STC gifts fund ministries in new and renewing spiritual communities
Hosting a prayer walk. Providing meals for teachers. Creating at-home resources for Messy Church. Supporting game nights. Assembling animal feeders.
All of these are ways United Church of Christ faith communities are strengthening the church in their communities.
In turn, the Strengthen the Church offering is supporting all of these ministries, some on a college campus in Illinois, others through a local church in Missouri.
‘Community of faith’
“The Oasis UCC would not have survived without gifts to Strengthen the Church,” said the Rev. A. Rushan Sinnaduray, pastor of the congregation in Jefferson City, Mo.
Sinnaduray’s church has received $100,000 in Congregational Assessment, Support and Advancement (CASA) grants over the last four years. He said the funds, received through the STC, have provided The Oasis UCC with the means “to survive COVID-19 and continue to provide a community of faith for many in our city who are marginalized and excluded by other churches.”
He offered the example of a transgender woman, “a beloved member of our church,” who had visited many other congregations and “at one of the larger churches in town was actually escorted out by armed guards.
“Since coming to The Oasis UCC,” he said, “they have found a place of welcome and inclusion — they have found their spiritual home.”
Supporting a school
The grant allowed the church to do much more.
“We were able to support our partner school, Belair Elementary, in many ways including providing meals for teachers, Christmas gifts for families who were not able to afford gifts for their children, providing people to read with and to kindergarten and first-grade classes, providing clothing and snacks to the school nurse.”
The church also hosted a prayer walk around the school at the beginning of the school year and was able to offer the school district funds to purchase masks, hand sanitizing stations and PPE for schools during the pandemic.
During COVID, since The Oasis’ Messy Church program could not meet in person, the church provided at-home kits to keep families connected. The church also hosted a virtual vacation Bible school. “We invited three other churches from different denominations to join us on this adventure,” Sinnaduray said. “It was a wonderfully successful experience.”
The Oasis UCC was one of more than a dozen spiritual communities supported by $253,000 in CASA grants in 2021, all made possible by UCC members’ gifts to the annual Strengthen the Church offering, taken traditionally on Pentecost. The suggested offering date this year is June 5.
Fighting student isolation
Gifts to STC also equipped a UCC campus ministry in Illinois to reach out to students isolated during the pandemic. The United Church Foundation at the University of Illinois Urbana-Champaign integrated technology into Campus Ministry social events to allow people to create connections with each other and to participate at a level at which they were comfortable.

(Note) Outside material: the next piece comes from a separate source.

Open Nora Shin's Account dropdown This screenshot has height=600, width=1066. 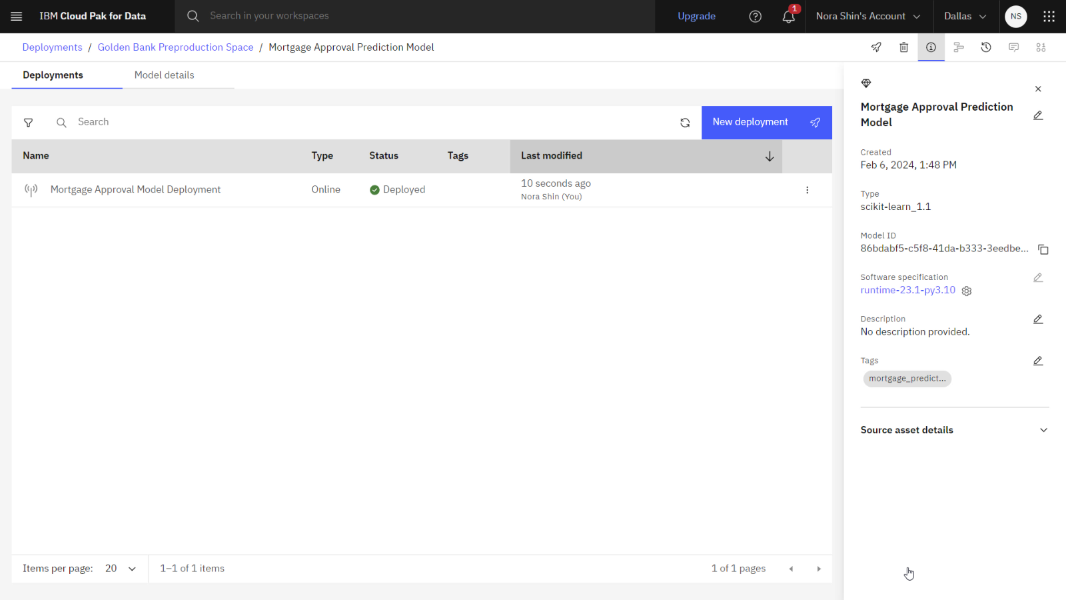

“During COVID, students frequently reported feeling lonely and isolated. Deprived of the normal connections, they felt an impossible choice between taking more risks than they were comfortable with, or being lonely,” Ilsa Kantola wrote in the UIUC campus ministry report. She is a member of the Church Life Board at Community UCC, which houses UCIC’s UCC campus ministry.
Online game nights, Zoom Bible study and online painting parties in early spring 2021 led to safe in-person gatherings, like a socially distanced campfire and conversation event, as restrictions eased.
“It was meaningful for the students to have that, but also just to know that someone out there cares about them and hasn’t forgotten them,” Kantola continued.
Safety, relationships
With a $20,000 dollar grant, the UCC Campus Ministry was able to offer three events every week — a Monday-night gathering for fellowship, Thursday game nights, and Friday office hours, giving students an opportunity to participate at whatever level they chose.
“Because we were able to move quickly, we were ready to greet the students with safe activities where relationships could start to be built,” Kantola said.
“I am happy to report that through the generosity of our local churches we were able to partner with, create impact with and equip toward sustainability 14 new and renewing churches,” said the Rev. Aaron Wade, minister for congregational granting. “Having connected all 14 churches with success coaches and my office to ensure progress towards goals, I’m hopeful about the great contribution that these communities will make towards the church universal and our beloved denomination.”